The blood-brain barrier lines the blood vessels of the brain, and only very selectively allows passage of molecules to and from the brain. As is the case for all tissue structures, it fails with age. Molecular damage and cell dysfunction causes it to become leaky, and as a consequence all sorts of cells and proteins make their way into the brain to cause damage. One of these is fibrinogen, which appears toxic to brain cells. Here, researchers elaborate on previous findings, suggesting that this is an immune activation problem, and may be a significant cause of neurodegenerative conditions that exhibit significant loss of synapses, such as Alzheimer's disease.

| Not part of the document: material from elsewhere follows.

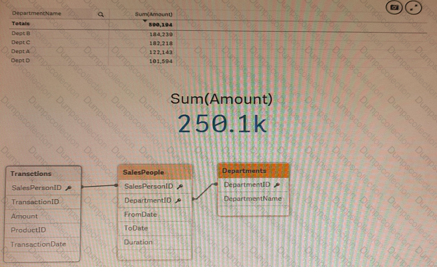The image size is (437, 267).
Task: Select Dept C in the table
Action: tap(21, 43)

Researchers used state-of-the-art imaging technology to study both mouse brains and human brains from patients with Alzheimer's disease. They also produced the first three-dimensional volume imaging showing that blood-brain barrier leaks occur in Alzheimer's disease. They found that fibrinogen, after leaking from the blood into the brain, activates the brain's immune cells and triggers them to destroy important connections between neurons. These connections, called synapses, are critical for neurons to communicate with one another.

Previous studies have shown that elimination of synapses causes memory loss, a common feature in Alzheimer's disease and other dementias. Indeed, the scientists showed that preventing fibrinogen from activating the brain's immune cells protected mouse models of Alzheimer's disease from memory loss. "We found that blood leaks in the brain can cause elimination of neuronal connections that are important for memory functions. This could change the way we think about the cause and possible cure of cognitive decline in Alzheimer's disease and other neurological diseases."

The team showed that fibrinogen can have this effect even in brains that lack amyloid plaques, which are the focus of diverse treatment strategies that have failed in large clinical trials. The researchers showed that injecting even extremely small quantities of fibrinogen into a healthy brain caused the same kind of immune cell activation and loss of synapses they saw in Alzheimer's disease. Interestingly, researchers recently developed an antibody that blocks the interaction between fibrinogen and a molecule on the brain's immune cells. In a previous study, they showed this antibody protected mouse models of Alzheimer's disease from brain inflammation and neuronal damage.